Les créatures surnaturelles pullulent dans l’imaginaire asiatique, imprégnées de courants religieux comme le bouddhisme, le taoïsme. Ces entités, revenants et autres vampires sauteurs ont d’abord inspiré la peinture, puis se sont diffusés dans le manga, le théâtre et le cinéma. Une multiplicité de créatures qui témoignent de l’ambiguïté de l’extrême orient, tiraillé entre le poids de la modernité (et des technologies) et des croyances qui gardent une forte prégnance sur la manière d’envisager le monde.
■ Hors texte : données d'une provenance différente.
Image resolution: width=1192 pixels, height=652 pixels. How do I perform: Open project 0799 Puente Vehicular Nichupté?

Quand j’ai eu vent de la création d’une exposition intitulée Enfers et Fantômes d’Asie au Musée du Quai Branly Jacques Chirac, je me suis rapidement douté que les vampires orientaux y auraient une place de choix. D’autant que l’exposition s’est dégotté un conseiller scientifique à la charnière du fantastique Asiatique et des buveurs de sang, en la personne de Stéphane du Mesnildot. Et comme toute exposition, cette création muséale se dote bien entendu d’un catalogue digne de ce nom, qui fait bien plus que proposer des reproductions des oeuvres exposées. Sous la direction de Julien Rousseau, commissaire de l’exposition et responsable de l’unité patrimoniale Asie du Musée, l’ouvrage propose une suite d’entretien et d’articles qui s’étendent sur plus de 250 pages et appuient le propos du projet sans pour autant s’avérer inaccessible à ceux qui n’auraient pas la chance d’y aller.
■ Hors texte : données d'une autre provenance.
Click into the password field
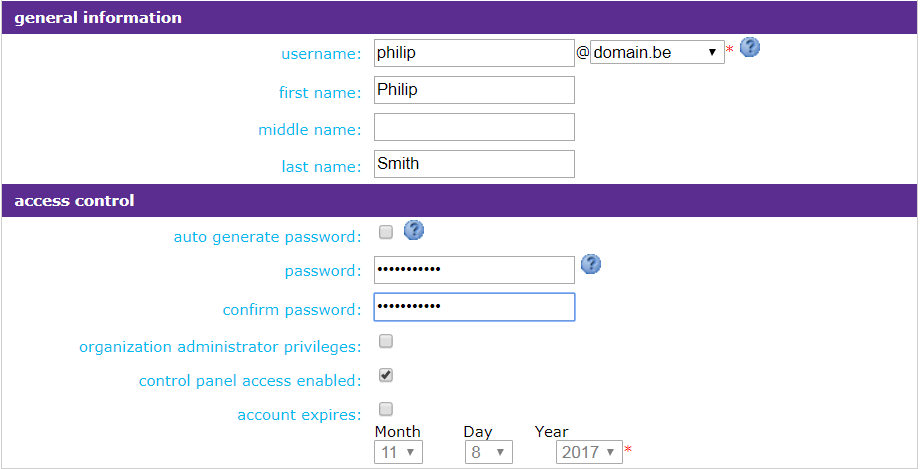Screen dimensions: 921x469 [x=474, y=270]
L’ensemble reprend bien entendu les oeuvres présentes, mais les met en lumière dans les trois grandes parties de l’ouvrage : «Vision des enfers», «Fantômes errants et vengeurs», et «La chasse aux fantômes». De quoi passer en revue aussi bien l’évolution de la représentation du surnaturel en Asie, qu’il s’agisse du Japon, de la Chine, de la Thaïlande… que l’incroyable source d’inspiration que cela représente pour les formes artistiques que sont le manga (au sens large : manwha…), le cinéma et le théâtre. On y aborde donc l’importance des différentes entités, leurs différences, leur place vis-à-vis des courants religieux locaux (bouddhisme, taoïsme…) et des médias attendus comme le manga, le cinéma, mais aussi le jeu vidéo… L’ensemble est qui plus est richement illustré (plusieurs reproductions pleines pages ou avec rabat), permettant de ne pas sacrifier la qualité du visuel à l’espace disponible sur les pages.
Les vampires, s’ils ne sont pas centraux dans l’ouvrage, apparaissent plusieurs fois au cours des différents articles. Bien évidemment, il n’est pas fait d’impassé sur Sammo Hung et sa série des Mr Vampire, mais on remonte également à The Voyage of the Dead de Kung-Leung Yeung , un film de 1954 qui est la première apparition marquée des jiangshi dans le cinéma hongkongais. Il s’agit, comme nous l’avons déjà expliqué dans la chronique du premier Mr Vampire, de créature qui s’apparent aux vampires occidentaux, en cela qu’ils s’abreuvent du sang ou de l’énergie de leurs victimes, mais ils sont contrôlés par des maîtres taoïstes. Enfin, et c’est ce qui marque le plus les concernant, ils sont vêtus de costume de l’époque Qing et ne se déplacent que par bonds, leurs pieds étant noués. Le folklore thaïlandais a un équivalent avec le Phi Kong Koy, mais il a en plus la particularité d’être unijambiste. On croise également plusieurs créatures dotées de caractéristiques vampiriques, dont le Phi Krasü (qu’on orthographie aussi Krasue en occident), dont Nancy Collins s’est rappelée pour une des histoires mettant en scène Vampirella. De même pour les Rākṣasa, dont il n’est fait que brièvement mention, mais qui ont été utilisé par Gail Carriger dans la série Le Protocole de la crème anglaise. Côté manga, les noms de Suehiro Maruo et Osamu Teszuka (notamment pour son Vampires), sont particulièrement mis en avant.
Un ouvrage dense, riche aussi bien graphiquement (mais se basant sur le matériel d’exposition, pouvait-il en être autrement) qu’au niveau du texte, qui voit se succéder près d’une dizaine de spécialistes abordant les différents aspects du surnaturel asiatique et de ses survivances. On y parle ainsi autant jeu vidéo qu’exorcisme et rituels apotropaïques. Les auteurs détaillent également les représentations des enfers dans les différentes cultures est-orientales, ainsi que les croyances associées à l’esprit humain (notamment à sa survie après la mort). Passionnant de bout en bout, aussi indispensable à ceux qui voudraient garder une trace de leur passage à l’exposition qu’à ceux qui n’auront pas cette chance, et souhaite pour autant s’imprégner de cette carte blanche au surnaturel asiatique.